SK: I love to paint the walls, ceiling and trim the same color. I also use the same finish on the ceiling and walls. I never use flat paint and I absolutely do not ever do a ceiling flat white. It just doesn’t look finished. A lot of times I’ll paint the trim a semi-gloss and maybe the walls and ceiling eggshell. But I have also painted everything the same finish, in a semi-gloss, even. This is what I like to call the architectural envelope — it really opens up the space and makes you see it as a whole. It also allows architectural details to take center stage.
It would be foolish to mistake white for boring.
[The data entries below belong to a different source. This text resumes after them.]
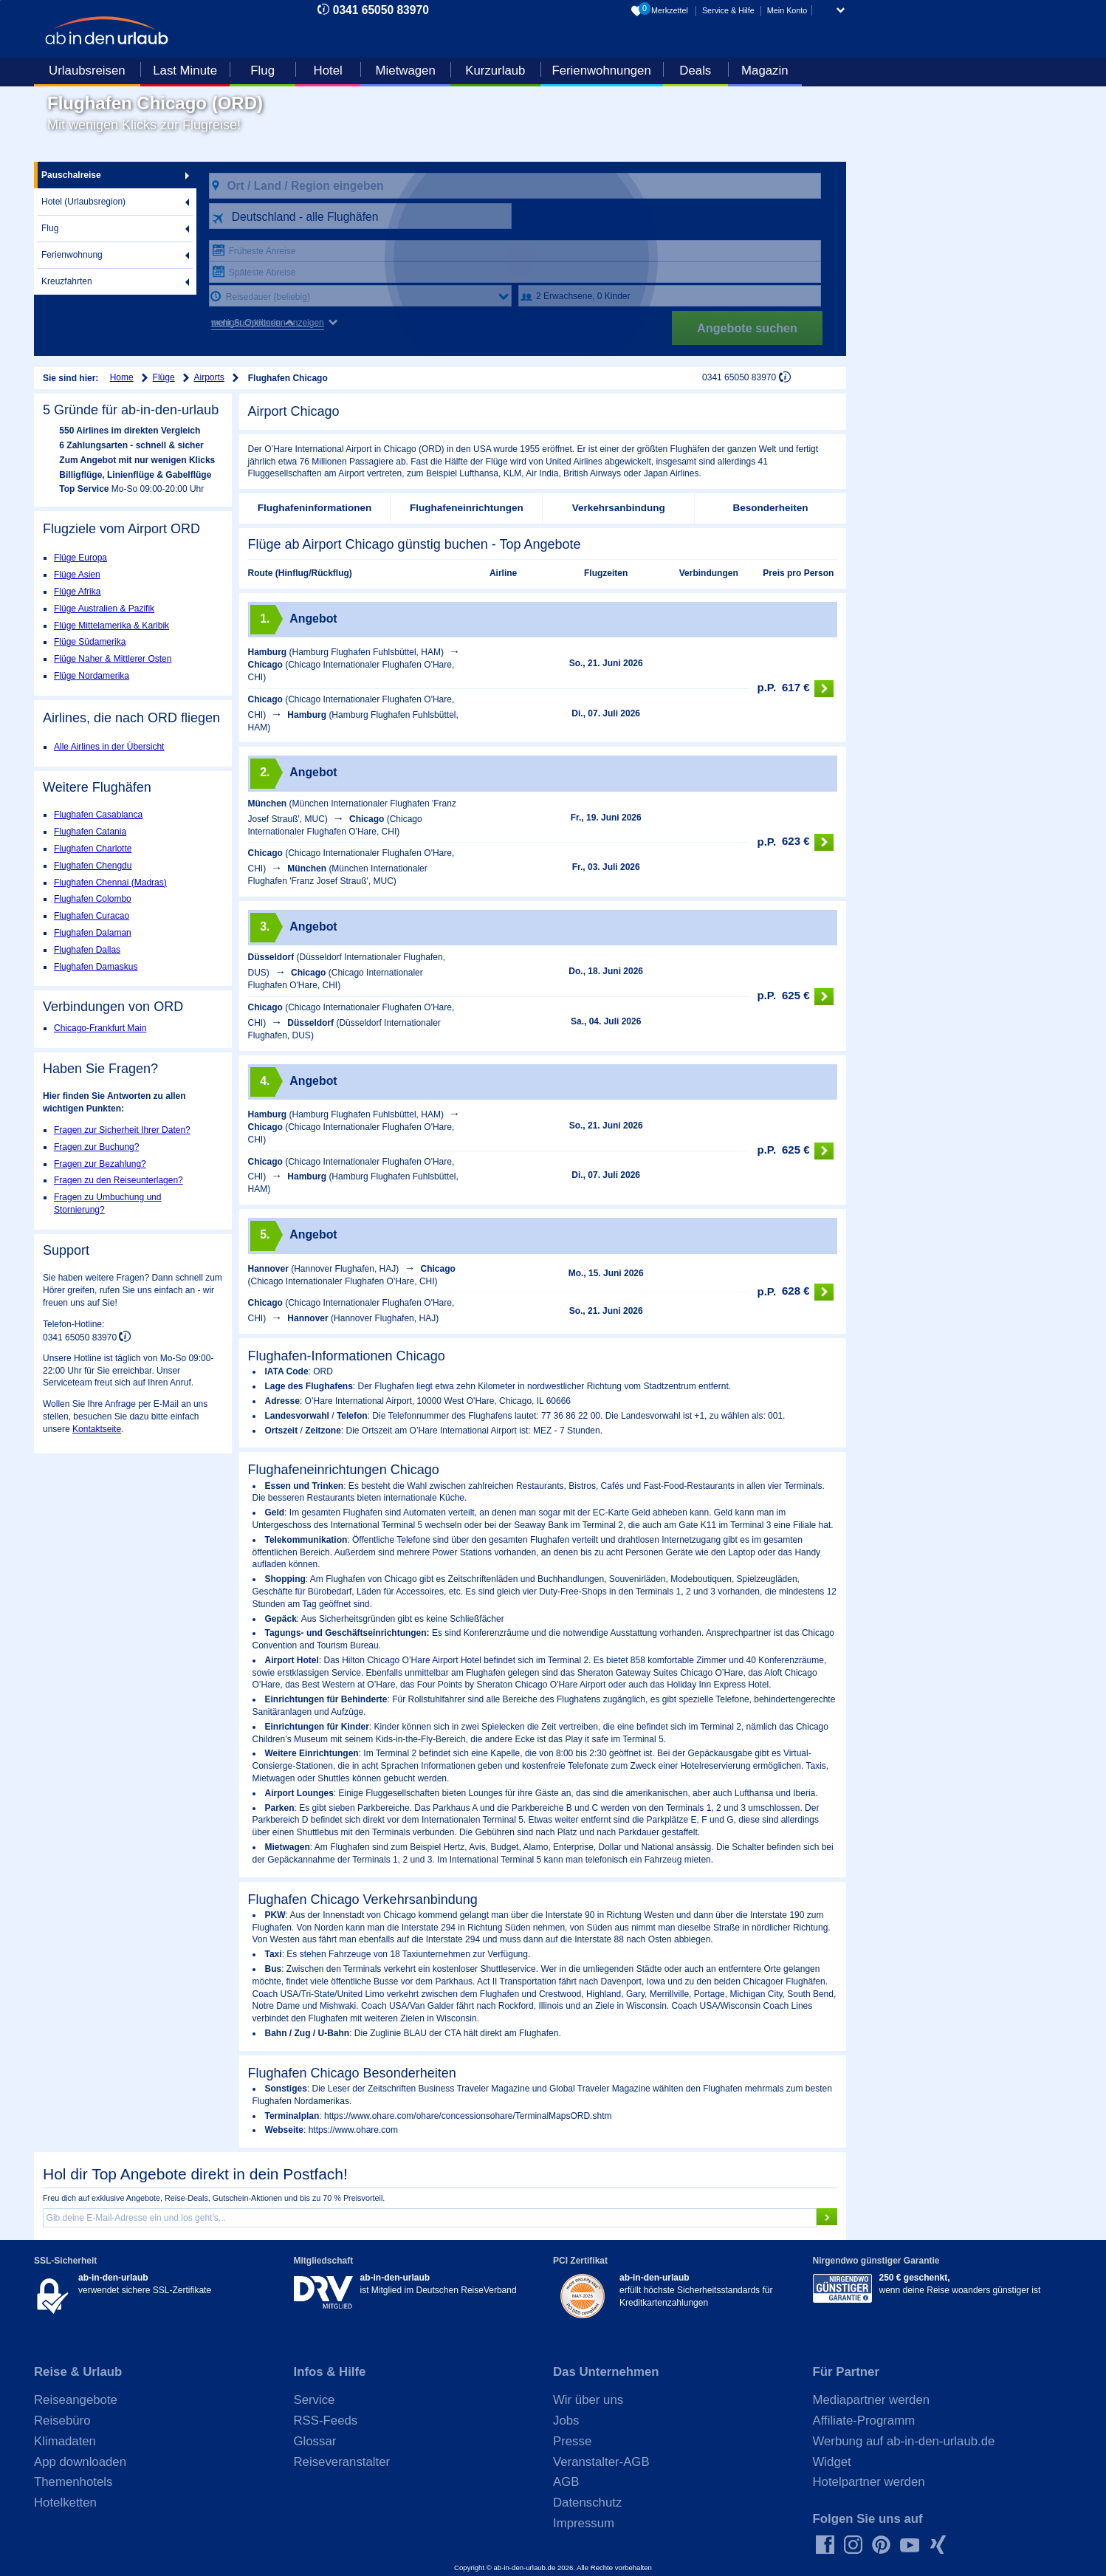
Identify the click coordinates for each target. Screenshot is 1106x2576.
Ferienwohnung (72, 255)
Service (314, 2400)
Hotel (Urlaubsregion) (83, 201)
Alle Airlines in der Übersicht (109, 746)
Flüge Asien (77, 574)
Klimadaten (65, 2441)
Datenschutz (587, 2503)
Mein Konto (787, 10)
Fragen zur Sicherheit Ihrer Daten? (122, 1130)
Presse (572, 2441)
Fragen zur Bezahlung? (100, 1164)
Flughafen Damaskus (95, 967)
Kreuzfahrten (66, 281)
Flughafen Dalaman (92, 933)
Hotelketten (65, 2503)
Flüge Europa (80, 557)
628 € (796, 1292)
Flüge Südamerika (90, 642)
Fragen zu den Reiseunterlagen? (118, 1180)
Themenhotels (73, 2482)
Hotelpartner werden (869, 2482)
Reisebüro (62, 2421)
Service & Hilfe (728, 10)
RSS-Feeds (326, 2421)
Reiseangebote (75, 2400)
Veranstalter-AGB (601, 2462)
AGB (566, 2482)
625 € (796, 996)
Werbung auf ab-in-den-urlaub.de (904, 2441)
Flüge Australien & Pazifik (104, 608)
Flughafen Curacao (91, 916)
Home (122, 377)
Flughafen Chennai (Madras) (110, 882)
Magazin (764, 71)
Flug (262, 71)
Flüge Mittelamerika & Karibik (111, 625)
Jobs (566, 2421)
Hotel (328, 71)
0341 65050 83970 (381, 10)
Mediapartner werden (871, 2400)
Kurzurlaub (495, 71)
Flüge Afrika (77, 591)
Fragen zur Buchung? (96, 1147)
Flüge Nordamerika (91, 676)
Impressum (583, 2523)
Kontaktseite (96, 1429)
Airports (209, 377)
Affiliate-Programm (864, 2421)
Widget (832, 2462)
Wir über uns (588, 2400)
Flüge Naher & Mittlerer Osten (112, 659)
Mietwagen (406, 71)
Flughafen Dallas (87, 950)
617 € (796, 688)
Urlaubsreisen (87, 71)
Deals (695, 71)
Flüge (164, 377)
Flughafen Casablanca (98, 814)
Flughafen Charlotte (92, 848)
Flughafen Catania (90, 831)
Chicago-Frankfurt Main (100, 1028)
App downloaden (80, 2462)
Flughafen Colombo (92, 899)
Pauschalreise (71, 175)
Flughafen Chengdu (92, 865)
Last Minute (185, 71)
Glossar (315, 2441)
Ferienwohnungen (601, 71)
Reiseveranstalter (342, 2462)
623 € (796, 842)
But how do we add personality to an all-white space, so it doesn’t feel flat?
SK: The thing with white walls is you still have to work on the whole design composition. And when you have a soothing white backdrop, you can really play up your accent colors in the room through the use of accessories, pillows, drapery, upholstery and art. Artwork looks so great against a white wall, whether it’s a single piece or a gallery wall. You want to introduce different textures as well — linen curtains, a wool or seagrass rug, the weathered wood of an antique or a mirrored surface. And usually it’s nice if you can repeat or bring the element of the white walls into the details of the room, such as lamp shades or vases.
BD: In a whole home or open space floor plan, do you prefer to create a seamless, serene experience with all white walls or do you like to define different areas with color?
SK: I still do like to define areas. Even using white a lot, I still will take a space and have a color somewhere, whether it’s a dining room or a hallway. It’s fun to be bold with color — you just don’t have to do it everywhere. You should balance those bold rooms with moments of calm.
BD: How do you choose the right white? Do you have any favorites?
SK: I prefer warm whites. Cool whites feel very commercial. I have to say that one of my favorite whites that I have used consistently is Benjamin Moore White Dove. It still has a little warmth to it. But I recently did two showhouses where I used different whites. In the Kips Bay Decorator Showhouse, I used Farrow and Ball Pointing, and I thought it was really beautiful. For the Atlanta Homes and Lifestyle Showhouse, I used a high gloss white paint by Fine Paints of Europe (NCS S 2005-B20G) for the walls of the dining room. I had never lacquered a dining room in white before, and it was so chic. The room was very large, and we ended up lacquering the ceiling blue, but all of the woodwork and walls were lacquered white, and we finished the look with this beautiful blue drapery. Again, white really spotlights a color, any color, whether it’s neutral or a color, like this blue, that you might want to put into a space.